Temporal lobe epilepsy as a model of accelerated brain aging: Roles of biological aging markers and microRNA dysregulation

Figure 1 Recurrent seizures and persistent network hyperexcitability in temporal lobe epilepsy impose chronic metabolic stress, calcium dysregulation, and excitotoxic injury, leading to excessive reactive oxygen species generation and mitochondrial dysfunction. These processes trigger sustained neuroinflammation (“inflammaging”), impaired proteostasis, dysregulated autophagy, and cellular senescence.
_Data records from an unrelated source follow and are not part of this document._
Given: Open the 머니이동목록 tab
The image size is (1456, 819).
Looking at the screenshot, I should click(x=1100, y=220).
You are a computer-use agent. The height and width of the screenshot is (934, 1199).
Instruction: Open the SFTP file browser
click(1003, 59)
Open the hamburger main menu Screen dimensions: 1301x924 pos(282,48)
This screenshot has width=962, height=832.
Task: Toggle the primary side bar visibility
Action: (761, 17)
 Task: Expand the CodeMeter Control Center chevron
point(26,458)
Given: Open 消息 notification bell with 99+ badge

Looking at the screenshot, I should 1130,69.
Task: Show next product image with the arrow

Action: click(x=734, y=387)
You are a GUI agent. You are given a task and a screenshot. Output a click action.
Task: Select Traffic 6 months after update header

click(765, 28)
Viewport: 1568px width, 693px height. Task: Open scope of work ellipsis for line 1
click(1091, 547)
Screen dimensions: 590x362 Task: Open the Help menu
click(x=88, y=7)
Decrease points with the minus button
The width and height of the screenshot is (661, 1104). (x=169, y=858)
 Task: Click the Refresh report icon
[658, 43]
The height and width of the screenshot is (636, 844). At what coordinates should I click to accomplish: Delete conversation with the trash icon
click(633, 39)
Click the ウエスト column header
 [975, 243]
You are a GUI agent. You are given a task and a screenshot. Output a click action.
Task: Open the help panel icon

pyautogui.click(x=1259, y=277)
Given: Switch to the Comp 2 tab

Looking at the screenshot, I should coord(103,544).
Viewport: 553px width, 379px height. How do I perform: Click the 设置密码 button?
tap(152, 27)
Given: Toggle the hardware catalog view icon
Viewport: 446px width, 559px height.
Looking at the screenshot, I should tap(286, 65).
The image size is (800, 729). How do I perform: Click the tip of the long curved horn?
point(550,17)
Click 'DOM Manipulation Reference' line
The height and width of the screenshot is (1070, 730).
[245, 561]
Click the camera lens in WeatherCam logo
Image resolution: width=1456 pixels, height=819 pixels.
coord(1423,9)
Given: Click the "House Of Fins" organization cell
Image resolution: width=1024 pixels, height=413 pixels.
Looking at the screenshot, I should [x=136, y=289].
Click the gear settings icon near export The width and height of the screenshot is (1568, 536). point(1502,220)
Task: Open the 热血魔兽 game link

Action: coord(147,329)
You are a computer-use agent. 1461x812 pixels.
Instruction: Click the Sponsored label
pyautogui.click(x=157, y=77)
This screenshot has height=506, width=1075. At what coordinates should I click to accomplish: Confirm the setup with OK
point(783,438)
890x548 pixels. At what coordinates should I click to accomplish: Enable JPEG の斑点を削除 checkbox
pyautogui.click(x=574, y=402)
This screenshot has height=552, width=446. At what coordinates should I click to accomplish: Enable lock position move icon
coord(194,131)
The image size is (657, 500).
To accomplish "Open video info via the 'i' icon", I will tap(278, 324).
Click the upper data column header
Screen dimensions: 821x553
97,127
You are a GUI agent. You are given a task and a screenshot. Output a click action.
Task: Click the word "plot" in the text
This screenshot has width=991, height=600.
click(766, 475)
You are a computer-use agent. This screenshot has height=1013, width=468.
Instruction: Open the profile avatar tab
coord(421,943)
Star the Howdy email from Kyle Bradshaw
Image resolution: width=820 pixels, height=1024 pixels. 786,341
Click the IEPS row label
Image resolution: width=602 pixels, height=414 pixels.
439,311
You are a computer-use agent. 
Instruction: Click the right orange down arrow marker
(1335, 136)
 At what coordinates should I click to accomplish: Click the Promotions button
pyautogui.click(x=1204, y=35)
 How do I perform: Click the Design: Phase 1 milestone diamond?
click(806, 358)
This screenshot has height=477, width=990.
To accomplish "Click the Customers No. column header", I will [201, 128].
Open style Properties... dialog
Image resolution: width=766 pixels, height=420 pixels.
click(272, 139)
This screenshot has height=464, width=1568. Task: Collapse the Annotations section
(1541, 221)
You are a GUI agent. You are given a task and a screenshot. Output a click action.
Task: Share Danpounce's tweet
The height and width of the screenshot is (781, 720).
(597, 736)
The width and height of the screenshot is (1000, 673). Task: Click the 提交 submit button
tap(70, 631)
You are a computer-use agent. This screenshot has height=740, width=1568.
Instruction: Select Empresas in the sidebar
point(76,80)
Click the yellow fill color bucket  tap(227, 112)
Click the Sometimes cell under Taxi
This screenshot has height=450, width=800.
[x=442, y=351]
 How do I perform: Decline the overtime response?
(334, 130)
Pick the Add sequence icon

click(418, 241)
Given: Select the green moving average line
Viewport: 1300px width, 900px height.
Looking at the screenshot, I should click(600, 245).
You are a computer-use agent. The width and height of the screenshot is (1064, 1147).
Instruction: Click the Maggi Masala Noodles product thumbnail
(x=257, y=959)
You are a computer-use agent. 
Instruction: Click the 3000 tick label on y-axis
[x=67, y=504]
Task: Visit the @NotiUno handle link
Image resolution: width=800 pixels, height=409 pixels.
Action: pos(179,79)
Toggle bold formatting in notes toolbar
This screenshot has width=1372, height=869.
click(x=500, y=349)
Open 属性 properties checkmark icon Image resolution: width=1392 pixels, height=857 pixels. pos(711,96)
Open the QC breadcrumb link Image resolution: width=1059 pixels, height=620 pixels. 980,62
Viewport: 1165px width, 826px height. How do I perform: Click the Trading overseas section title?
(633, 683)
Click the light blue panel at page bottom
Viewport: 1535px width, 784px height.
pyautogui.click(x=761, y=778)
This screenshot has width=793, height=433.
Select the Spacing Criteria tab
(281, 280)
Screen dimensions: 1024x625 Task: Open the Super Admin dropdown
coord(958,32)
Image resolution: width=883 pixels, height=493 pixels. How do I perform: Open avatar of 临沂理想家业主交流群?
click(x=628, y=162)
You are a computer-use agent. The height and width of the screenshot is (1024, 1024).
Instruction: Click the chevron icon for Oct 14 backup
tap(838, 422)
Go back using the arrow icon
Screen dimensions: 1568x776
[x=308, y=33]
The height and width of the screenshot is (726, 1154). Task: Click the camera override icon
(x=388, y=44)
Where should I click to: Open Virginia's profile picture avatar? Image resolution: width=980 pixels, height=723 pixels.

Epigenetic alterations, particularly microRNA dysregulation, integrate these aging hallmarks by modulating inflammatory signaling, synaptic plasticity, apoptosis, and neuronal survival. The convergence of these mechanisms results in progressive hippocampal and cortical degeneration, early cognitive decline, and treatment resistance, thereby positioning temporal lobe epilepsy as a disorder of accelerated biological brain aging rather than a purely seizure-based condition. IL-1β: Interleukin-1 beta; IL-6: Interleukin-6; TNF-α: Tumor necrosis factor-alpha; ROS: Reactive oxygen species; SASP: Senescence-associated secretory phenotype; miRNA: MicroRNA.